Hope I am making sense!
Ok. I think the multi-step approach could still work for that, with some slight modifications to wrap the different calls. So, on success, you'd have your POST request return a 201 or 301 redirect to your GET request, which would return a 201 or 301 with a redirect to the task. With that setup, pasting the POST url including parameters into the browser would yield the desired outcome.
I did the same set up, Wherein I have created a post web API and initiated a process model to generate the task link. Now on the success, I'm returning status code 301 with subsequent call to get method WebAPI but when I paste the POST url including parameters into the browser it directly gives me "404 not found error"
bleh. that's my mistake--I wasn't thinking clearly and forgot that a POST request needs a form.I think you can still hack your way around it, BUT I would *strongly* encourage you to put in the work to keep things clean and handle edge cases.

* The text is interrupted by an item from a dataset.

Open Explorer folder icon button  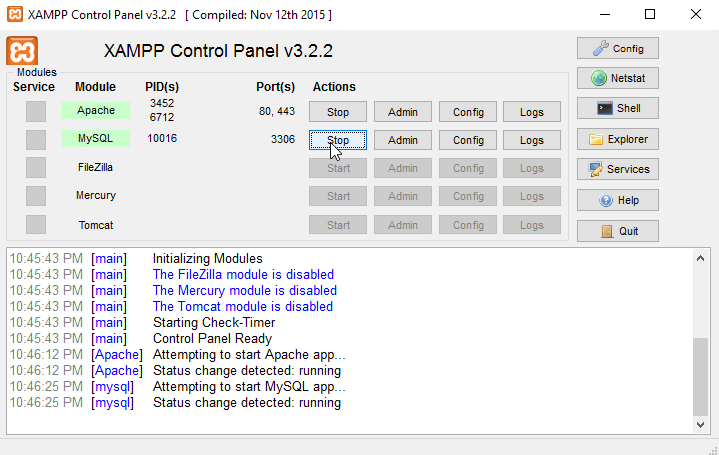(x=618, y=139)
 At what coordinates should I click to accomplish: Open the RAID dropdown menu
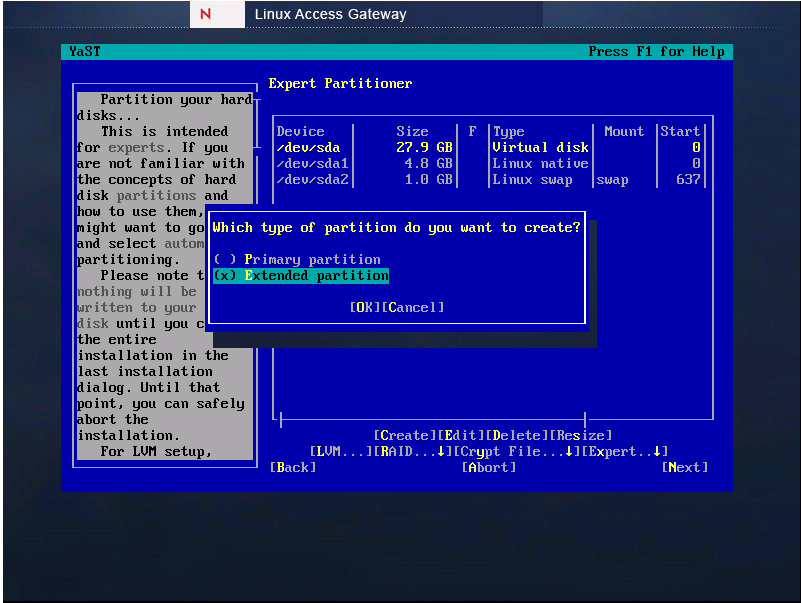412,451
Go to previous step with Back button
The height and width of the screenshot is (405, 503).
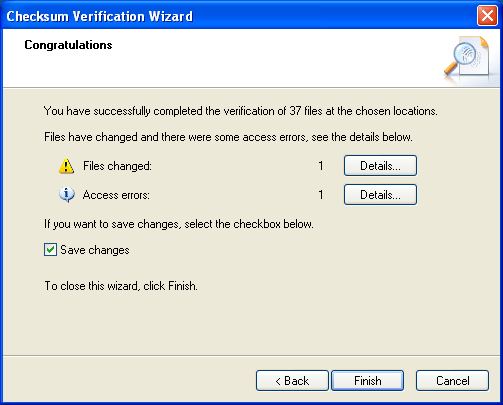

I need to emphasize that just because we can trick the system into treating a post like a get, it doesn't mean we necessarily should. Having said that, I was able to test out the following approach and get it to work:* Create a web api POST request to start your process. We'll call this "A".
* Create an integration object that invokes our rule A. Let's call this "B". For the "usage" option, select "queries". In this case, we are lying to the system, and it is extremely important that we put in appropriate guardrails to compensate for this. An example of such a guardrail would be a node early in the process that checks whether a process has already been started with the identifier we're passing in, and terminates itself if it realizes that it is a duplicate process. You could also theoretically put this check in rule A. In either case, you'd still want to be very wary of race conditions. In my own testing, I didn't have any issues with B getting executed multiple times, but if we've selected the "query" option, this is not guaranteed, and we shouldn't count on it. * Create a web api get request that will retrieve the task, given the identifier we used to start the process, and redirect us to the desired final url (e.g. the form for the task). We'll call this "C".

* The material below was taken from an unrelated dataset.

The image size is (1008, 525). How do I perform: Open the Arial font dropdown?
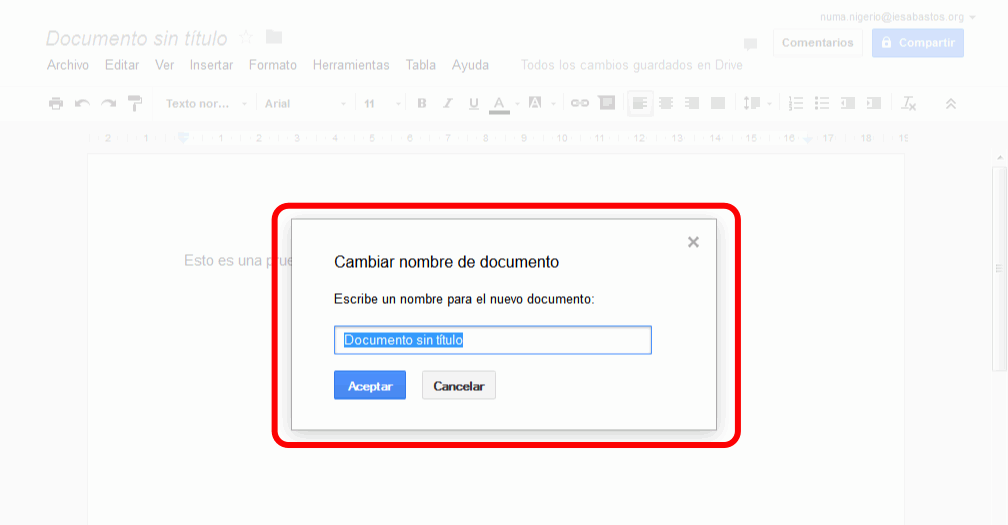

* Create a web api get request. We'll call this "D". "D" will look something like this:
The reason for putting rule!B in a load is that the return type for rule!B (our integration object) is not the expected return type for a webapi. But that also means we're ignoring the actual result from B--including any errors. I would, again, encourage you to take the time to parse out the result from B and add appropriate logic to handle different possible outcomes. So, to summarize: the approach I've described should do what you want, but you'll need to add error handling, pay special care to race conditions (for example, what happens if the GET request is made before the task has been generated? what happens if two requests are made to start the same process? etc), and make sure to keep the logic lightweight and snappy. Parsing the response body, for example, is the sort of thing where it's possible to get carried away and put in overly complex, non-performant logic.
Thanks Eliot! Let me try this out. I will update here!